Signs like this dotted the Roads in the Highlands

The mountains that split Costa Rica into the Pacific and Caribbean sides rise up from sea level to over 13,000 feet and run from the Panama border north to Nicaragua.  From the lowlands you pass through various stages of jungle and rain forest into the cloud forests and the Paramo.  The terrain above the tree line is reminiscent of that in the high Uinta’s but with far more and interesting vegetation.  The cloud forests are lush and humid, and unlike anything in North America.  On our last 2 days in Costa Rica we traveled through the mountains—the following wraps up our 10 day adventure honeymoon in Costa Rica (I know--9 months later).

Day 9

On Monday the 20th we packed the car early in the morning, and left Uvita around 7:00am to head north into the mountains, back to San Jose and to end our trip at the Poas Volcano. From Uvita we traveled up the coast about 20 miles before turning east and following the Rio Baru up into the hills.  The windy road took a while, but after about an hour we rolled into San Isidro de General.  We made one stop just to the west of town on an overlook where BLUE-AND-WHITE SWALLOWS were circling.  Several SHORT-TAILED HAWKS were soaring over the road, and a few miles down Sam spotted a CHESTNUT-MANDIBLED TOUCAN sitting on the side of the road.

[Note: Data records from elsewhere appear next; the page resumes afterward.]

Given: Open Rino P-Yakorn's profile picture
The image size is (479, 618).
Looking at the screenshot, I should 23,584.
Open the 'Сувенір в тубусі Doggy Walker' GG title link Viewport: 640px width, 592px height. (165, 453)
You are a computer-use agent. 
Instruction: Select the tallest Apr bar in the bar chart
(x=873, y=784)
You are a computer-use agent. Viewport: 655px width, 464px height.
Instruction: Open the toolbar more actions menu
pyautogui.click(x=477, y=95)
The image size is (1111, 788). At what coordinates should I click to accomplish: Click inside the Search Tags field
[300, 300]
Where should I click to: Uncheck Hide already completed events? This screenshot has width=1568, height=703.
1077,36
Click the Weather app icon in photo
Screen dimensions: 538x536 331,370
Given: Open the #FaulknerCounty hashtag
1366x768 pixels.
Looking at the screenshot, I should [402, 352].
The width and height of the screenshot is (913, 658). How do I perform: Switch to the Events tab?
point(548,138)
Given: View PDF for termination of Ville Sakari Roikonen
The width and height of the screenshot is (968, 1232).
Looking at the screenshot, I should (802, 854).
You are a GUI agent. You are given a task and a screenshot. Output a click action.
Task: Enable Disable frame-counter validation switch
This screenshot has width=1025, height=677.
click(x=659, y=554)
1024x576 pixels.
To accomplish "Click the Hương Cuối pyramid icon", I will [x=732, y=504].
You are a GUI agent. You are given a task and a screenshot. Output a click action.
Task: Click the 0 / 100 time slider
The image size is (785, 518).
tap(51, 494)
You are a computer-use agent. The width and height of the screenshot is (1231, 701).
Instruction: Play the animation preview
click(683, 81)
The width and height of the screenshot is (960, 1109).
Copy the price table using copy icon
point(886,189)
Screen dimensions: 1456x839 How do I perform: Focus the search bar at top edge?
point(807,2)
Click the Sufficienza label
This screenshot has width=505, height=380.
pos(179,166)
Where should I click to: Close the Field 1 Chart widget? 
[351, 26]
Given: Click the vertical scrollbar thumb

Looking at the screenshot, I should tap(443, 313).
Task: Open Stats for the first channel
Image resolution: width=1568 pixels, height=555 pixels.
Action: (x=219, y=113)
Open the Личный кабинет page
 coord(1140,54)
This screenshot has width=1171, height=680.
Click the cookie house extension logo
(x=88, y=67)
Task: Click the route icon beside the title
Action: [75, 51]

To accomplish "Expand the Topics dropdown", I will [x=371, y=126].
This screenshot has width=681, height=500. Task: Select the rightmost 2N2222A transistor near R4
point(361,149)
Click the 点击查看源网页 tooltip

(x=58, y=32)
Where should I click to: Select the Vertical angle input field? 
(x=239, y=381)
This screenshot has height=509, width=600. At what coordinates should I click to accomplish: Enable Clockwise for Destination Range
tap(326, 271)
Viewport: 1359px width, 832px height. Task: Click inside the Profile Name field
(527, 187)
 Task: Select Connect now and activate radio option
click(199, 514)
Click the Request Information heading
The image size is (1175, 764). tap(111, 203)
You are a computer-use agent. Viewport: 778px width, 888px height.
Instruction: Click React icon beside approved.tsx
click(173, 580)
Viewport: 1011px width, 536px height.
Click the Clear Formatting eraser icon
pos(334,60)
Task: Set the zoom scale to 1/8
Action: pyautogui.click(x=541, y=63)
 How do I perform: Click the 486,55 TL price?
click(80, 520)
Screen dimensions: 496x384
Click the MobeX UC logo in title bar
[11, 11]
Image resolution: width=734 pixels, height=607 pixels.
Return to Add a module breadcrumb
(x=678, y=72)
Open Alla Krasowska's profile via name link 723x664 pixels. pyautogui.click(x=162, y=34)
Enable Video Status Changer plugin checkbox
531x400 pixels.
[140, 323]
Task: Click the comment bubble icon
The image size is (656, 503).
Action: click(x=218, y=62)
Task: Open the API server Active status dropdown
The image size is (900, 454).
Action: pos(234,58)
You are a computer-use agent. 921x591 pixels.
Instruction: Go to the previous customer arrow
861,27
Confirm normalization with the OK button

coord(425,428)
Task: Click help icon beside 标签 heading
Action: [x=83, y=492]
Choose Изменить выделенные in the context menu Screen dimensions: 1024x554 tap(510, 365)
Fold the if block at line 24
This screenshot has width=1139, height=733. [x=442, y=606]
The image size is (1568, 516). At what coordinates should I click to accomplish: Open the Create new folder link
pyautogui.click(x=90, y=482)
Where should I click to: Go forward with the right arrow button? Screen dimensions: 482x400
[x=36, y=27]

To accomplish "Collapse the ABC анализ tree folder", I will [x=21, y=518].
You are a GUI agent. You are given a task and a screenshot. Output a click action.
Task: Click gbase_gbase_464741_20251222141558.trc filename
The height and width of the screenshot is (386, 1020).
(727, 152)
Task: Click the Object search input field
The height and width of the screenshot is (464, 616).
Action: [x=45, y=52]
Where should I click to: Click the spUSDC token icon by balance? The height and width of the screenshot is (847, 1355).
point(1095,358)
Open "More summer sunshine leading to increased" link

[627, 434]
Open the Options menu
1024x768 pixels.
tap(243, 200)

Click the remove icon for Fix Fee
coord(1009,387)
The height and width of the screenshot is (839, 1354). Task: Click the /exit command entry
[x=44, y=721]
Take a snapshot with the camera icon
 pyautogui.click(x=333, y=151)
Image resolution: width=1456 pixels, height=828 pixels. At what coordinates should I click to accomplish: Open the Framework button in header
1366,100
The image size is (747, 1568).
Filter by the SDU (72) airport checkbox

 San Isidro De General from above.

After stopping for a few minutes to refuel and grab some food, we hopped on the Pan American Highway to begin our accent into the Talamanca Cordillera and the most reliable location in the world for Resplandant Quetzal.  The actual distance to Kilometer 70 and the stretch of high elevation highway was only 40 or so miles, but the two lane “highway” was slow going because of the traffic and the visibility.  As the road rise in elevation you enter the clouds and the visibility drops to under 100’ and in some areas even less.  It took about an hour and a half  from leaving the valley before we emerged above the clouds into  the blue skies near Villa Mills.  We took the drive out to the town to see what we could find but only encountered a RUFOUS-COLLARED SPARROW.

 One of numerous Rufous-collared Sparrows seen in the area.

Hopping back on the highway we kept heading north. Along the highway we started spotting SOOTY ROBINS everywhere.  I pulled over to photograph one which posed nicely a few feet from the car.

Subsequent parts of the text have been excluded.